Determination of the capsid breakpoint temperature.

The breakpoint temperature, or melting temperature, of the viral capsids was determined by a thermal-shift assay. The assay was performed in an PCR thermocycler as described above, but each PCR tube was held at a different temperature ranging from 25 to 70°C at 2° intervals and was incubated for 1 min at each temperature. The breakpoint was identified as the temperature at which the inactivation rate shifted from low to high. It was determined by fitting a segmental linear regression to a plot of ln(N/N₀) versus temperature applied, where N/N₀ represents the residual fraction of infectious virus titers after the 1-min inactivation period (Fig. 8). The breakpoint temperature, reflected by the intersection of the two linear regression lines, were determined together with the respective standard error. Each breakpoint was derived based on at least two pooled experimental replicates.

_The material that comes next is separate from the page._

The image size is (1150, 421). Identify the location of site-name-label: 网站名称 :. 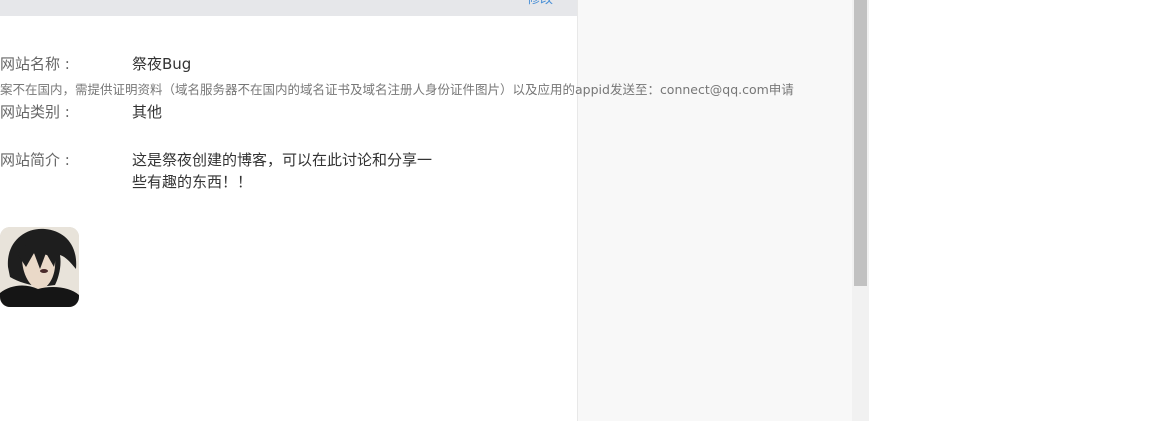
(35, 64).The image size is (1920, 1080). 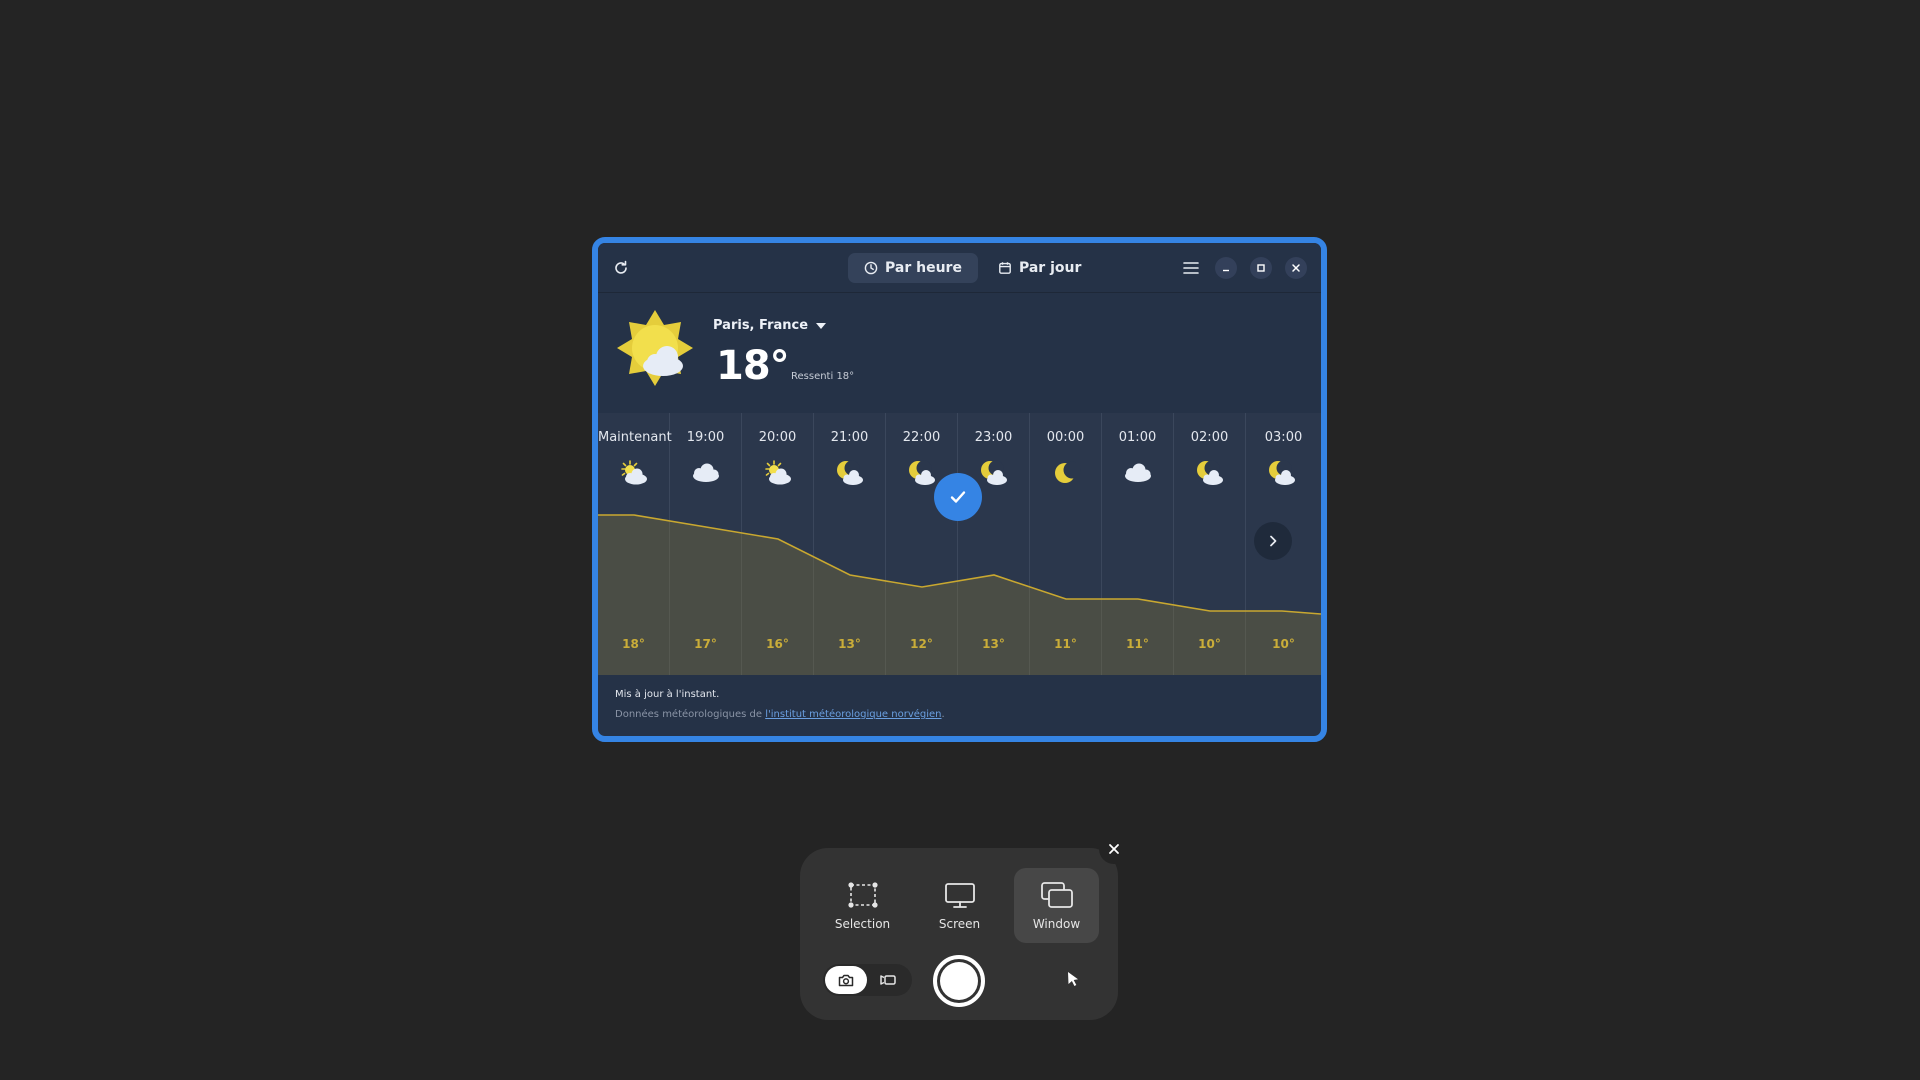 I want to click on chevron-right-icon, so click(x=1274, y=541).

Determination of the breakpoint temperature. The figure shows the examples of CVB5-Faulkner and CVB5-L061815 at a NaCl concentration of 0.01 M. The ln of the residual infectivity (N/N₀) after 1 min of treatment is plotted as a function of treatment temperature. The data are fitted to a segmental linear regression (black lines). The intersection of the two linear portions defines the breakpoint temperature of each virus.